(Passage for review)
------------------------------------------------------------
When we hear the word safe, most of us automatically think about the absence of harm or danger. If that is where your mind went, you would not be wrong. Depending on where you live, work or your everyday environment, the need to feel physically safe can be a pressing need and reality. However, physical safety is but one dimension of safety and does replace the need we all have to feel emotionally or psychologically safe. According to Maslow’s Hierarchy of Needs (A theory used to explain human motivation), the need to feel safe is one of the most basic human needs. And this need for safety and security must be satisfied before we can focus on other higher order needs for growth and development. The longer the need is unmet, the stronger it becomes, but when the need is met, the hunger /desire goes away.
Having established that we all have a need to feel safe, it is also important to recognize that when people do not feel physically or psychologically safe at work or at home, you will not get the best of them. When we talk about feeling physically safe, we are talking about being in an environment that is free from threats of violence, hazards and anything that can present harm or danger to us as individuals. And while physical safety can be obvious, psychological safety is hidden and more complex to observe. Psychological safety focuses on the emotional and behavioral well-being of individuals in relationships. Because psychological safety is interpersonal, it requires that people feel comfortable expressing themselves around others without fear or risks.
The Importance of Feeling Safe
Whether it’s at home or at work, feeling safe is also about creating a trusting environment with supportive relationships where people are not distracted by concerns about whether they are valued, or feel threatened that something good in their life will disappear at any moment. In the world of work, psychological safety is key part of working well as a part of a team. When psychological safety exists within a team, team members will openly share their ideas without fear of judgment, feel safer to fail or make a mistake and be their authentic selves without any risk to their jobs. On the other hand, when people on a work team do not feel safe, communication suffers, trust is low, productivity suffers, and the team will not function effectively.
------------------------------------------------------------
(Entries provided)
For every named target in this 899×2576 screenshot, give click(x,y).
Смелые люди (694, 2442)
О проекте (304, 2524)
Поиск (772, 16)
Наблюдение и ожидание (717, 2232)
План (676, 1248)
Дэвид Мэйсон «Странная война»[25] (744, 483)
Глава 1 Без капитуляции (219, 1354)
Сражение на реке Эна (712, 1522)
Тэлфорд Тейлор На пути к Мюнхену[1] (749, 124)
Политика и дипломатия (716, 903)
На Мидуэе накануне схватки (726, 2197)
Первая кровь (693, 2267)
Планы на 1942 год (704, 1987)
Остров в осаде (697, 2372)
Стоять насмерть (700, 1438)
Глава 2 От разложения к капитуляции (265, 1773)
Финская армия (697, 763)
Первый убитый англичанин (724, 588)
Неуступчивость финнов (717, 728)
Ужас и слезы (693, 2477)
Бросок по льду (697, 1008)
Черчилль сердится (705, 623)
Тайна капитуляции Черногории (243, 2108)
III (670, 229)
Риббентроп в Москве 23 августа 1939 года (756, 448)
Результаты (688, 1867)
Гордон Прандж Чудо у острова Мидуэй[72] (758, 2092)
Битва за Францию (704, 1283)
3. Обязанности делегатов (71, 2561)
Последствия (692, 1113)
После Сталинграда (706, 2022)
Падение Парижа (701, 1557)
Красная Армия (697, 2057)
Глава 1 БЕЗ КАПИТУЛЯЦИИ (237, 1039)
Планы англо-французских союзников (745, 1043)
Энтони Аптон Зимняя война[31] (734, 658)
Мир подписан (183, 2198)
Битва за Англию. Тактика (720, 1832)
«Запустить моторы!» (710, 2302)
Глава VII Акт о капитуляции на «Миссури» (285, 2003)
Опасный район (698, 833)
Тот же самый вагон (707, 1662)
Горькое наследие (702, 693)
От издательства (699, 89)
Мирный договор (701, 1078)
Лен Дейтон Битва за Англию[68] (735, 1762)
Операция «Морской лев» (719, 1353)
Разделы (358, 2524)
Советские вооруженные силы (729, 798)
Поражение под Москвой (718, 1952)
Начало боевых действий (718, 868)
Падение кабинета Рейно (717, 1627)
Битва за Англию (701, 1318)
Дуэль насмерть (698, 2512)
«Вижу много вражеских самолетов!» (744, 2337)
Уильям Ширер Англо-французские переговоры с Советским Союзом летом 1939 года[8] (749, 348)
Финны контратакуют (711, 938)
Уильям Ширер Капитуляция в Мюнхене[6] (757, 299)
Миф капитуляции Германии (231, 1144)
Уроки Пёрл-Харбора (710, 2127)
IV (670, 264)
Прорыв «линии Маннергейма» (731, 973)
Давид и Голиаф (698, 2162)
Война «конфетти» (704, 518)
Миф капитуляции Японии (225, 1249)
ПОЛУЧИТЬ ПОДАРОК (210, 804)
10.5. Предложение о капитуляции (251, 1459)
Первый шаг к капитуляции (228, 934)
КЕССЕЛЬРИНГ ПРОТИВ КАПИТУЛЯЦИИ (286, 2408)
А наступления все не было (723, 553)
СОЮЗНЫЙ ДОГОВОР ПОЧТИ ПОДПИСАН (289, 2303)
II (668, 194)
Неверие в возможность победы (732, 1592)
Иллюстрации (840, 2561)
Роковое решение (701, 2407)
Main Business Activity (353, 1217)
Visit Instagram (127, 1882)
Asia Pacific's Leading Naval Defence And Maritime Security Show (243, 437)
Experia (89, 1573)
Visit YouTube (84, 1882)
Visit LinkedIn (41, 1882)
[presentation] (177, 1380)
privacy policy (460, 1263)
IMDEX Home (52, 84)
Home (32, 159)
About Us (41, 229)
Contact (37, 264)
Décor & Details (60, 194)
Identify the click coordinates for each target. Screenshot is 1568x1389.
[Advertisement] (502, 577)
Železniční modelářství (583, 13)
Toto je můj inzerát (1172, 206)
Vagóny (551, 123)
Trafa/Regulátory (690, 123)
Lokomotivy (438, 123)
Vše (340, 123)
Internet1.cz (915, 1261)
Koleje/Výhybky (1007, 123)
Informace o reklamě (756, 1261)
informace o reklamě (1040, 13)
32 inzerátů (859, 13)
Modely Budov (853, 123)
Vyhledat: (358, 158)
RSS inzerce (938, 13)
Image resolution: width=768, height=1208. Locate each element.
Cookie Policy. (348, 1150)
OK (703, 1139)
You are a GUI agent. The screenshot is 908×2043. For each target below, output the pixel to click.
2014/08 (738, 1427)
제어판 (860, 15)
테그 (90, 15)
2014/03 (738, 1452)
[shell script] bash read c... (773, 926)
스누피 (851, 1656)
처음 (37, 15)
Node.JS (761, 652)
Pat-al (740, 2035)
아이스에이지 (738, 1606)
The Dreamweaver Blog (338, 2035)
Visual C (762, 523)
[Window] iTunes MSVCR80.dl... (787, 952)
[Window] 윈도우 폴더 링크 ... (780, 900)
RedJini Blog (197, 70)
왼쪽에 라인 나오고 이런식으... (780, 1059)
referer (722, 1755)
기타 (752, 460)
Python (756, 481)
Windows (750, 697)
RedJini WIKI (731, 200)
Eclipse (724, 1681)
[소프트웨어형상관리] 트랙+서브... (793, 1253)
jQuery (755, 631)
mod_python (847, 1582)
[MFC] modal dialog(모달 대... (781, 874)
------------------------------------------------------------
(Task objective)
The passage on feeling safe names what happens when people on a work team do not feel safe. List every consequence it gives.

(Reply to the exercise)
- Communication suffers.
- Trust is low.
- Productivity suffers.
- The team will not function effectively.